§ **INFORMATION**
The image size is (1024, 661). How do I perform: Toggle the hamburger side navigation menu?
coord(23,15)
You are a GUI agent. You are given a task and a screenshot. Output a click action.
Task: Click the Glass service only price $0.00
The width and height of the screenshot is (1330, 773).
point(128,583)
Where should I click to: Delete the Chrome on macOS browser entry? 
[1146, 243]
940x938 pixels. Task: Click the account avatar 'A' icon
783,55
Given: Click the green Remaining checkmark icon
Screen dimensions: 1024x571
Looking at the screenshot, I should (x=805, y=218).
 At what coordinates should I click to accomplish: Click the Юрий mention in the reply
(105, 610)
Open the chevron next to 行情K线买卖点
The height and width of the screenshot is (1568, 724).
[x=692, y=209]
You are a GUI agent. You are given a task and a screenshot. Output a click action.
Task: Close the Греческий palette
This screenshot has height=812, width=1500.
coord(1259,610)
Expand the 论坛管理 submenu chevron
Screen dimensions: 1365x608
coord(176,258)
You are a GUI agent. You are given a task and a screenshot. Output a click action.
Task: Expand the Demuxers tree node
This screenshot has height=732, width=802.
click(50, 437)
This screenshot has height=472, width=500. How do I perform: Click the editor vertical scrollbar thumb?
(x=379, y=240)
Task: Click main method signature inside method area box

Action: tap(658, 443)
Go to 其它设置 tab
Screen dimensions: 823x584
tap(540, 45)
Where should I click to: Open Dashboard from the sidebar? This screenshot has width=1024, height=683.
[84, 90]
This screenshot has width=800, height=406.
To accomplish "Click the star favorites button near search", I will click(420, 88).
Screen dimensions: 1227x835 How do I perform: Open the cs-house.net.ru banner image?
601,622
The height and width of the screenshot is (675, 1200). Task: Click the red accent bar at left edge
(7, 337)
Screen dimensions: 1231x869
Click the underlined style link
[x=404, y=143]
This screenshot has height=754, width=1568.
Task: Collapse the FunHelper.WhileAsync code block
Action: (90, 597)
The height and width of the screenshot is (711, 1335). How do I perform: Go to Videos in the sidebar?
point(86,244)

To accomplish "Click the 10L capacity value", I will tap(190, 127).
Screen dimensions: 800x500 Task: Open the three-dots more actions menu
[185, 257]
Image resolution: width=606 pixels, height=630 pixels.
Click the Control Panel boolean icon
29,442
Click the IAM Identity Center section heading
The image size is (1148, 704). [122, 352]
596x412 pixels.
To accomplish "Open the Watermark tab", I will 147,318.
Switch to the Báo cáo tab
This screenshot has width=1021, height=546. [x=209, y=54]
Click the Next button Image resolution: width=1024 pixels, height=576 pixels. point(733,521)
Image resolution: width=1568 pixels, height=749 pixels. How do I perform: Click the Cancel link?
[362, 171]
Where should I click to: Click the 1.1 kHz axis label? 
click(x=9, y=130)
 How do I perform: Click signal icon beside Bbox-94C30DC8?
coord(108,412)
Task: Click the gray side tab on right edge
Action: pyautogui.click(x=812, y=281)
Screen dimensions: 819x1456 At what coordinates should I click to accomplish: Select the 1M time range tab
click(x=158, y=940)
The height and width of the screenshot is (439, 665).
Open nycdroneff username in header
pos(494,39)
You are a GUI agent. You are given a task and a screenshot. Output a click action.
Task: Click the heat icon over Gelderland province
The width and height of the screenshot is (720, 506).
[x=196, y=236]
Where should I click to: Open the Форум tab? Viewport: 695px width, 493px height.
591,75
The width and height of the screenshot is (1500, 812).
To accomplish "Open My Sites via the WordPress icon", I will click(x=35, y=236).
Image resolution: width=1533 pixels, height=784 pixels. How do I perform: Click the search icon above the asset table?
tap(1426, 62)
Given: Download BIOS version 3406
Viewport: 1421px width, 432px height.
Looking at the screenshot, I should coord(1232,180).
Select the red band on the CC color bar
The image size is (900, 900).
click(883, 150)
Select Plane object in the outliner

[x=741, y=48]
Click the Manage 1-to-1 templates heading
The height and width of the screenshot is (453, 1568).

§ **PROBLEM TO SOLVE**
Set down each record above without changing a single word.

§ **ANSWER AREA**
The image size is (1024, 661). How do I perform: Toggle the hamburger side navigation menu?
coord(23,15)
You are a GUI agent. You are given a task and a screenshot. Output a click action.
Task: Click the Glass service only price $0.00
The width and height of the screenshot is (1330, 773).
point(128,583)
Where should I click to: Delete the Chrome on macOS browser entry? 
[1146, 243]
940x938 pixels. Task: Click the account avatar 'A' icon
783,55
Given: Click the green Remaining checkmark icon
Screen dimensions: 1024x571
Looking at the screenshot, I should (x=805, y=218).
 At what coordinates should I click to accomplish: Click the Юрий mention in the reply
(105, 610)
Open the chevron next to 行情K线买卖点
The height and width of the screenshot is (1568, 724).
[x=692, y=209]
You are a GUI agent. You are given a task and a screenshot. Output a click action.
Task: Close the Греческий palette
This screenshot has height=812, width=1500.
coord(1259,610)
Expand the 论坛管理 submenu chevron
Screen dimensions: 1365x608
coord(176,258)
You are a GUI agent. You are given a task and a screenshot. Output a click action.
Task: Expand the Demuxers tree node
This screenshot has height=732, width=802.
click(50, 437)
This screenshot has height=472, width=500. How do I perform: Click the editor vertical scrollbar thumb?
(x=379, y=240)
Task: Click main method signature inside method area box

Action: tap(658, 443)
Go to 其它设置 tab
Screen dimensions: 823x584
tap(540, 45)
Where should I click to: Open Dashboard from the sidebar? This screenshot has width=1024, height=683.
[84, 90]
This screenshot has width=800, height=406.
To accomplish "Click the star favorites button near search", I will click(420, 88).
Screen dimensions: 1227x835 How do I perform: Open the cs-house.net.ru banner image?
601,622
The height and width of the screenshot is (675, 1200). Task: Click the red accent bar at left edge
(7, 337)
Screen dimensions: 1231x869
Click the underlined style link
[x=404, y=143]
This screenshot has height=754, width=1568.
Task: Collapse the FunHelper.WhileAsync code block
Action: (90, 597)
The height and width of the screenshot is (711, 1335). How do I perform: Go to Videos in the sidebar?
point(86,244)

To accomplish "Click the 10L capacity value", I will tap(190, 127).
Screen dimensions: 800x500 Task: Open the three-dots more actions menu
[185, 257]
Image resolution: width=606 pixels, height=630 pixels.
Click the Control Panel boolean icon
29,442
Click the IAM Identity Center section heading
The image size is (1148, 704). [122, 352]
596x412 pixels.
To accomplish "Open the Watermark tab", I will 147,318.
Switch to the Báo cáo tab
This screenshot has width=1021, height=546. [x=209, y=54]
Click the Next button Image resolution: width=1024 pixels, height=576 pixels. point(733,521)
Image resolution: width=1568 pixels, height=749 pixels. How do I perform: Click the Cancel link?
[362, 171]
Where should I click to: Click the 1.1 kHz axis label? 
click(x=9, y=130)
 How do I perform: Click signal icon beside Bbox-94C30DC8?
coord(108,412)
Task: Click the gray side tab on right edge
Action: pyautogui.click(x=812, y=281)
Screen dimensions: 819x1456 At what coordinates should I click to accomplish: Select the 1M time range tab
click(x=158, y=940)
The height and width of the screenshot is (439, 665).
Open nycdroneff username in header
pos(494,39)
You are a GUI agent. You are given a task and a screenshot. Output a click action.
Task: Click the heat icon over Gelderland province
The width and height of the screenshot is (720, 506).
[x=196, y=236]
Where should I click to: Open the Форум tab? Viewport: 695px width, 493px height.
591,75
The width and height of the screenshot is (1500, 812).
To accomplish "Open My Sites via the WordPress icon", I will click(x=35, y=236).
Image resolution: width=1533 pixels, height=784 pixels. How do I perform: Click the search icon above the asset table?
tap(1426, 62)
Given: Download BIOS version 3406
Viewport: 1421px width, 432px height.
Looking at the screenshot, I should coord(1232,180).
Select the red band on the CC color bar
The image size is (900, 900).
click(883, 150)
Select Plane object in the outliner

[x=741, y=48]
Click the Manage 1-to-1 templates heading
The height and width of the screenshot is (453, 1568).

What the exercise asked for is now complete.